Urban story planning
Introduction
Hippodamus of Miletus (in ancient Greek: Hippodámos, "horse tamer"), Hippodamus or Hippodamus (Miletus, 498-408 BC) was a Greek architect, urban planner, mathematician, meteorologist and philosopher. He is considered the "father" of urban planning, which gave its name to the "Hippodamic plan", a grid scheme of cities.
Biography
Contenido
Vivió durante el siglo a. C., en los albores de la época clásica de la Antigua Grecia. Su padre se llamaba Eurifonte. Aristóteles lo describió como original en todos los aspectos y como alguien que deseaba ser un erudito en todas las ciencias de la naturaleza, aunque existen discrepancias sobre si este Hipodamo es el mismo del que habla Aristóteles en Política, II, y el que menciona Juan Estobeo, en su Antología, como Hipodamo el pitagórico. Aristóteles lo definió como «un hombre extraño, cuyo afán de distinción le hizo llevar una vida excéntrica».
Urban planner
Hippodamo was not only an architect, he was a true theorist of urban habitat. He was the first Greek architect to conceive urban planning and the structure of a city from a point of view that privileged functionality.
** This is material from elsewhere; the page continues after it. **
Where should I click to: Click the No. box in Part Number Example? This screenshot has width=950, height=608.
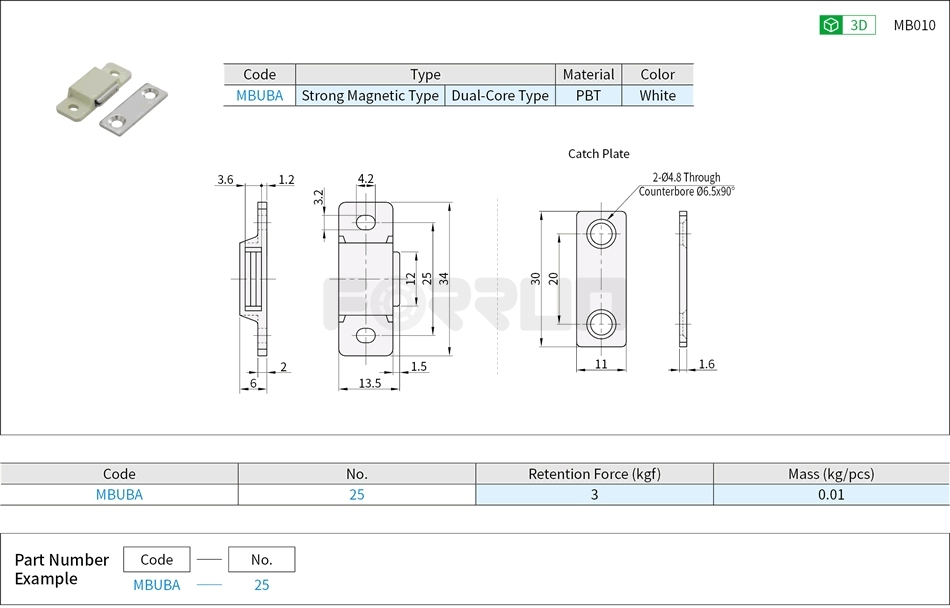(262, 559)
Hippodamo was the introducer of urban planning based on wide streets that intersected at right angles. He proposed the organization of the polis according to numerical relationships, in search of symmetry. Logic, clarity and simplicity prevailed in their designs. It is impossible not to relate Hippodamus' architectural concept with the thinking of his time: the checkerboard-shaped plan reflects the logical and mathematical divisions with which the philosopher-architects of the century BC. C. they sought to reflect the ideal society. Hippodamo is considered the first of the urban planners and the layout he devised is called the Hippodamic layout.
He was in charge of carrying out, around 479 BC. C., the master plan for the reconstruction of the city of Miletus, taken, plundered and destroyed by the Persians in 494 BC. C. It was also he who planned the urban layout of Piraeus (port of Athens), probably in the time of Pericles. And he was also the architect responsible for planning the colony of Turios, in the south of the Italian peninsula, in 443 BC. C. Later, in 408 BC. C., Hippodamo supervised the construction of the new city of Rhodes "Rhodes (city)").